The authors introduce a novel method for active learning that aims to select more representative samples than standard active learning heuristics.

# Summary of Contributions

• Novel AL sampling method that maximizes the representativeness of samples selected for labeling.
• Better initialization by selecting the initial pool with standard feature extraction and description methods

# Existing Methods

Consider an empty training set $$D_{train}$$ and an unlabeled dataset $$D_{oracle}$$

Standard Active learning loop

1. Label $$n$$ samples from $$D_{oracle}$$ and add them to $$D_{train}$$ .
2. Train model on $$D_{train}$$ .
3. Evaluate the model’s uncertainty on $$D_{oracle}$$ .
4. Label $$n$$ most uncertain samples and add them to $$D_{train}$$ .
5. Repeat steps 2 to 4.

Many heuristics can be used to evaluate uncertainty.

# Method

## Sampling method

In this work, the authors use rich data descriptions $$f(x) \in R^n$$ to select the most representative samples. This is done by evaluating the average distance with all the samples in $$D_{train}$$.

$\tag{1} s(x) = \frac{1}{N}\sum_{i=1}^N d(f(x_i), f(x))$

where $$x_i \in D_{train}$$.

The rich data descriptor $$f(x)$$ used is a deep representation obtained from a layer in CNN trained for classification. The representations are therefore updated at every step.

To avoid computing this for each sample, $$s(x)$$ is only computed on the $$M$$ samples with the highest predictive entropy (authors do not mention this explicitly but computing $$s(x)$$ for each sample in the oracle set would involve computing the distance function for every possible pair in the oracle set and training set).

The sample

$\tag{2} x^* = \argmax_{x \in D_{oracle}} s(x)$

Is removed from $$D_{oracle}$$ and labeled and added to $$D_{train}$$.

## Initial train set construction

Standard active learning techniques label the first training set randomly as they require a trained model for evaluation uncertainty. The authors propose using Oriented FAST and Rotated BRIEF (OBR) descriptors to extract keypoints described by 256-bit vectors for each image.

The training set construction uses equations 1 and 2 to evaluate the images with the most information. The process is shown in Figure 2.

## Implementation details

Authors use Inception V3 pre-trained on ImageNet and present results on 3 classification datasets:

• Messidor Dataset (Diabetic Retinopathy classification)
• Breast Cancer Diagnosis Dataset (ICIAR 2018 Grand Challenge)
• Skin Cancer dataset

For each AL iteration, the model is trained from scratch to 100% accuracy on the training set.
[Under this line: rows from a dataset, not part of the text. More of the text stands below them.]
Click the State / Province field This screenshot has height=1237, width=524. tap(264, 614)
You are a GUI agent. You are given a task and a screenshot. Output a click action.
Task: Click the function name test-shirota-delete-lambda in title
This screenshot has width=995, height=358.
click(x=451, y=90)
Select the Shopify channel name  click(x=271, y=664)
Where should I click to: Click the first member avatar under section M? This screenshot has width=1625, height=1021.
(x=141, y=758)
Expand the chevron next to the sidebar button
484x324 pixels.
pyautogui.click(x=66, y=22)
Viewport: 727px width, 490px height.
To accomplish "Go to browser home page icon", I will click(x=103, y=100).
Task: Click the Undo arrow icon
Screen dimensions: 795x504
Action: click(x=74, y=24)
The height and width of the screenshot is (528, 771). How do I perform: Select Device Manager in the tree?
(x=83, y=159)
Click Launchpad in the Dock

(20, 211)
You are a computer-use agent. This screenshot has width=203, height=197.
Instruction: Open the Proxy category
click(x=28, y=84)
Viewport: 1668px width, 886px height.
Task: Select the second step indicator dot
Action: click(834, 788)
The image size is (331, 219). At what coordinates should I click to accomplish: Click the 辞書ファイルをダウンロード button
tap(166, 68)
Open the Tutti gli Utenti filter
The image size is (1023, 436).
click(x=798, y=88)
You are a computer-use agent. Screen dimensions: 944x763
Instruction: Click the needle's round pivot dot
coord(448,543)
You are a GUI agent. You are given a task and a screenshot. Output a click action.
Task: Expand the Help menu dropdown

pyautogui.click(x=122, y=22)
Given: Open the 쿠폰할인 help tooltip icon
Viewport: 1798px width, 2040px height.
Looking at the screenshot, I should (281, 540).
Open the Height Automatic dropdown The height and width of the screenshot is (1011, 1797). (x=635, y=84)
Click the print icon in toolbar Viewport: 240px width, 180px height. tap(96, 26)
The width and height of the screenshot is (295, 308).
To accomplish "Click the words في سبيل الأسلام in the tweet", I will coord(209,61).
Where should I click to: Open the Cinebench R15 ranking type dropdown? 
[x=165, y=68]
The authors consider different distance functions and different layers in the CNN to extract the most information. To select the best distance metric and layer the model was trained on Messidor’s initial training. For each distance metric and layer combination, 20 samples were selected from $$D_{oracle}$$. The best combination is determined by the highest entropy for each selected sample.

# Results

## Initial train set construction results

The authors compare their method for selecting initial samples to random sampling. They train models until they reach 100% accuracy then evaluate on the test set.

# Conclusion

The authors present a novel way of sampling for active learning based on the representativeness of data points. Their method is better than entropy and random sampling but the results show only marginal improvements with respect to state of the art methods such as Gal et al.